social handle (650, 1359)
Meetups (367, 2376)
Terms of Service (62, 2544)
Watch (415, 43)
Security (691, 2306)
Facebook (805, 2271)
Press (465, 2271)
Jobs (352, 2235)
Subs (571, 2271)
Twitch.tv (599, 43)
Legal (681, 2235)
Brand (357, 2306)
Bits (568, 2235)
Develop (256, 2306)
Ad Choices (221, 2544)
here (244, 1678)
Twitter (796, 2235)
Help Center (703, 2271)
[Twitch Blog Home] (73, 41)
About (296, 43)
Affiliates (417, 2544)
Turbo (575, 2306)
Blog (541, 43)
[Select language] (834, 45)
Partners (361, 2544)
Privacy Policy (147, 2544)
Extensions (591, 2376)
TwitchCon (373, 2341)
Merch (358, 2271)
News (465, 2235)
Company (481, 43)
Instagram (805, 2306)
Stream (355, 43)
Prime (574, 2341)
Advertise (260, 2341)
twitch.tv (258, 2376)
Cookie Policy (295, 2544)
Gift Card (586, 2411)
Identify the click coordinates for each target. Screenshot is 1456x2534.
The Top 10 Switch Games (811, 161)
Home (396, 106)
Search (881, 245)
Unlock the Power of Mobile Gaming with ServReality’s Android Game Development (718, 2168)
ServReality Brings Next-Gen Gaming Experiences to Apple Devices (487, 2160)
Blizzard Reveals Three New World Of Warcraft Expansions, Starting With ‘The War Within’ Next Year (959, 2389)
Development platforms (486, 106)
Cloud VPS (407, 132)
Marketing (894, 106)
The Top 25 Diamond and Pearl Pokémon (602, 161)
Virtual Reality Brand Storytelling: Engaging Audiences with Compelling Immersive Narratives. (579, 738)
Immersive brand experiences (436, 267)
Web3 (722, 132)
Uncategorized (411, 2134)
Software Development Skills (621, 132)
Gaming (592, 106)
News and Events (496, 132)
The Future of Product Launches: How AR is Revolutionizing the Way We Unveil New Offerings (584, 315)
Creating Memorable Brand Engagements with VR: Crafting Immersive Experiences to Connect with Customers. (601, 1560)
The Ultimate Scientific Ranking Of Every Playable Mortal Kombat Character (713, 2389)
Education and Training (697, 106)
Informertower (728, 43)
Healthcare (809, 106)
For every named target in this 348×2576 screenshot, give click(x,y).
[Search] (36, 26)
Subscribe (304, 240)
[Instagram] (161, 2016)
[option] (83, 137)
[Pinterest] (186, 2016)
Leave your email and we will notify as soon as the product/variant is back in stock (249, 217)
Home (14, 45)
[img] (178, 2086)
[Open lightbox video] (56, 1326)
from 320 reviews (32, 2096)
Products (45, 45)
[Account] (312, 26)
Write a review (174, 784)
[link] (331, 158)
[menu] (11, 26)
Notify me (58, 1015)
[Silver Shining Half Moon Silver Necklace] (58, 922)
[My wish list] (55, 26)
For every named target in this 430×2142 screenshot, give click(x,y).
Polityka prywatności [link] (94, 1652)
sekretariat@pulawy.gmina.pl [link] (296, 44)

☆ ☆ ☆ ☆ ☆ ☆ ☆

- **WHAT THIS TASK INVOLVES**:
Print each entry precisely. Include every line.

- **RESPONSE TO THIS TASK**:
social handle (650, 1359)
Meetups (367, 2376)
Terms of Service (62, 2544)
Watch (415, 43)
Security (691, 2306)
Facebook (805, 2271)
Press (465, 2271)
Jobs (352, 2235)
Subs (571, 2271)
Twitch.tv (599, 43)
Legal (681, 2235)
Brand (357, 2306)
Bits (568, 2235)
Develop (256, 2306)
Ad Choices (221, 2544)
here (244, 1678)
Twitter (796, 2235)
Help Center (703, 2271)
[Twitch Blog Home] (73, 41)
About (296, 43)
Affiliates (417, 2544)
Turbo (575, 2306)
Blog (541, 43)
[Select language] (834, 45)
Partners (361, 2544)
Privacy Policy (147, 2544)
Extensions (591, 2376)
TwitchCon (373, 2341)
Merch (358, 2271)
News (465, 2235)
Company (481, 43)
Instagram (805, 2306)
Stream (355, 43)
Prime (574, 2341)
Advertise (260, 2341)
twitch.tv (258, 2376)
Cookie Policy (295, 2544)
Gift Card (586, 2411)
Identify the click coordinates for each target. Screenshot is 1456x2534.
The Top 10 Switch Games (811, 161)
Home (396, 106)
Search (881, 245)
Unlock the Power of Mobile Gaming with ServReality’s Android Game Development (718, 2168)
ServReality Brings Next-Gen Gaming Experiences to Apple Devices (487, 2160)
Blizzard Reveals Three New World Of Warcraft Expansions, Starting With ‘The War Within’ Next Year (959, 2389)
Development platforms (486, 106)
Cloud VPS (407, 132)
Marketing (894, 106)
The Top 25 Diamond and Pearl Pokémon (602, 161)
Virtual Reality Brand Storytelling: Engaging Audiences with Compelling Immersive Narratives. (579, 738)
Immersive brand experiences (436, 267)
Web3 (722, 132)
Uncategorized (411, 2134)
Software Development Skills (621, 132)
Gaming (592, 106)
News and Events (496, 132)
The Future of Product Launches: How AR is Revolutionizing the Way We Unveil New Offerings (584, 315)
Creating Memorable Brand Engagements with VR: Crafting Immersive Experiences to Connect with Customers. (601, 1560)
The Ultimate Scientific Ranking Of Every Playable Mortal Kombat Character (713, 2389)
Education and Training (697, 106)
Informertower (728, 43)
Healthcare (809, 106)
For every named target in this 348×2576 screenshot, give click(x,y).
[Search] (36, 26)
Subscribe (304, 240)
[Instagram] (161, 2016)
[option] (83, 137)
[Pinterest] (186, 2016)
Leave your email and we will notify as soon as the product/variant is back in stock (249, 217)
Home (14, 45)
[img] (178, 2086)
[Open lightbox video] (56, 1326)
from 320 reviews (32, 2096)
Products (45, 45)
[Account] (312, 26)
Write a review (174, 784)
[link] (331, 158)
[menu] (11, 26)
Notify me (58, 1015)
[Silver Shining Half Moon Silver Necklace] (58, 922)
[My wish list] (55, 26)
For every named target in this 430×2142 screenshot, give click(x,y).
Polityka prywatności [link] (94, 1652)
sekretariat@pulawy.gmina.pl [link] (296, 44)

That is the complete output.